10. Possible Mechanisms of Action Regarding How Attenuation and/or Loss of ecGCx Contributes to the Development of Enlarged Perivascular Spaces
When the ecGCx becomes attenuated and/or lost the NVU BBB is known to become disrupted and develops increased permeability with the leakage of water, solutes, plasma proteins, and proinflammatory leukocytes, peripheral cytokines/chemokines, ROS, and MMPs
[49]. The loss of the ecGCx also leads to a destabilization of the adjacent BEC actin cortical web, which in turn is known disrupt junctional (tight and adherens junctional) protein alignment and prevent intercellular communication between adjacent ECs. Upon this destabilization of the tight and adherens junctions this paracellular junction will develop increased permeability to proinflammatory leukocytes, plasma, and plasma proteins and other neurotoxicities
[50].
PVS are critical conduits for interstitial fluid and metabolic waste into the CSF
[51], and EPVS efflux could be negatively affected by compromised BBB integrity and associated BEC inflammation
[52].
11. Conclusions
The ecGCx is a key and critical regulator of permeability, cerebral blood flow, capillary perfusion, and cell adhesion, all of which are necessary for maintenance of CNS homeostasis. Therefore, we should do all we can to maintain the integrity of the ecGCx to decrease the development of EPVS as a result of NVU BBB disruption with increased permeability due to the attenuation and/or loss of the ecGCx. For this reason, the possible mechanisms of how ecGCx perturbations with attenuation and/or loss might result in EPVS are shared (Figure 8).

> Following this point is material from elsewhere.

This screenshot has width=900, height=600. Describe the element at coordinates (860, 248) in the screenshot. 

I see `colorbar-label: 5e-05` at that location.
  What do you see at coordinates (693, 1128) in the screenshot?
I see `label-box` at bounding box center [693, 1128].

Figure 8. Possible mechanism of action indicating how the loss of the brain endothelial glycocalyx (ecGCx) results in enlarged perivascular spaces (EPVS). This illustration demonstrates that when there is an attenuation and/or loss of the ecGCx there is not only disruption of the NVU BBB with paracellular leakage of inflammatory cells but also increased pinocytosis/transcytosis with increased permeability. The PVS/EPVS act as a temporary holding station and checkpoint until the glia limitans is digested or becomes dysfunctional and allows entry into the interstitial spaces of the neuronal parenchyma. AC(s) = astrocytes; ACef = astrocyte endfeet; ISS = interstitial space(s); MMPs = matrix metalloproteinases; PVS = perivascular spaces; rMGC(s) = reactive microglia cells; rPVMΦ(s) = resident, reactive perivascular macrophages; ROS = reactive oxygen species.